When deciding to pursue a divorce in Massachusetts, certain processes must be completed by each party in an effort to fairly divide marital assets and debts. Financial disclosure procedures play an integral part in the divorce process. The information gathered by disclosures can affect the outcome of a divorce, and according to Massachusetts law, these rules must be followed exactly to ensure each party receives what they are due.
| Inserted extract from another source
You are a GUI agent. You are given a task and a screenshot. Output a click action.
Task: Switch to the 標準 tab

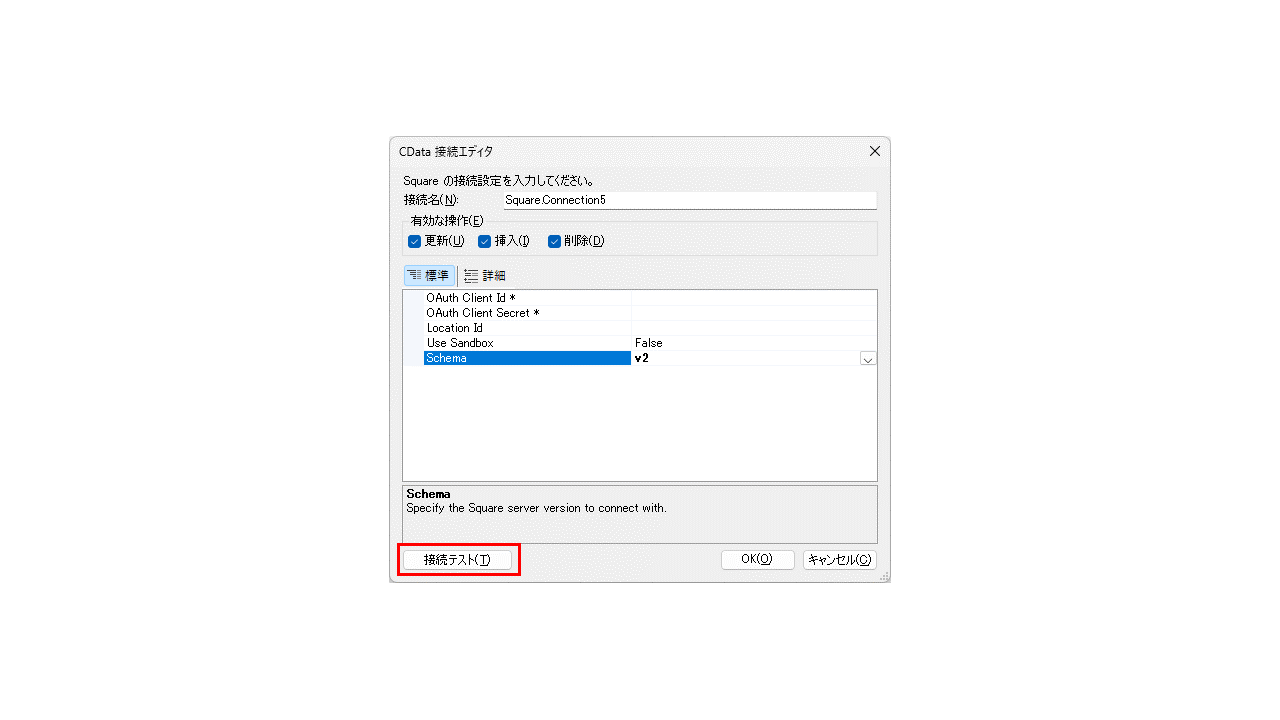pos(429,275)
Financial Statement Long Form
If you or your spouse’s salary exceeds $75,000 a year in gross income, you must complete the Financial Statement Long Form. The long form is substantial, and it will take some time to properly fill out. This form will require you to provide proof of income from a variety of sources. For instance you must disclose base salary information including any overtime you preformed, tips you made, bonuses paid, or commissions from sales. In addition, information must be provided regarding self-employment, funds from disability or Welfare, and interest made on investment accounts. The Long Form will also require you to disclose your debts such as business expenses and deductions for household utilities and health insurance.
Financial Statement Short Form
The Short Form is required by the court when you or your spouse makes under $75,000 a year in gross income. The Short form will ask the individual to provide proof of income such as W-2 forms or 1099 forms. The individual must also disclose any additional income such as inheritance or interest on any savings/investment accounts. In additions to income information, the individual must also disclose household expenses which will be subtracted from the gross income.
The 410 Rule
The 410 rule applies to both parties. In the state of Massachusetts, the divorce applicants are required under Rule 410 to disclose all financial information. Financial information that must be disclosed includes bank statements, insurance documents, loan and mortgage information, and insurance information. If the divorce is uncontested, the couple has the opportunity to waive this disclosure rule.
Investigatory Tools for Discovery:
- Interrogation: Each spouse is entitled to present the opposite spouse with questions to be answered in court which are questions drafted by the questioning spouse’s attorney.
- Deposition: Each party has the opportunity to present questions during trial regarding their truthfulness about assets and debts.
- Subpoenas: A variety of institutions and individuals may be subpoenaed to verify information such as an employer, representative from a financial institution, or any other party of interest.
- Actuaries: These are used to value retirement and other benefits such as pensions.
- Appraisal: A certified appraiser can be called upon to verify the worth of assets belonging to the couple.
- Private Investigation: A private investigator may be used to verify information provided by one or the other spouse.
The information discussed in this article are basic guidelines to help you understand Financial disclosure laws in a Massachusetts divorce, however, they are not intended to be a substitute for legal representation.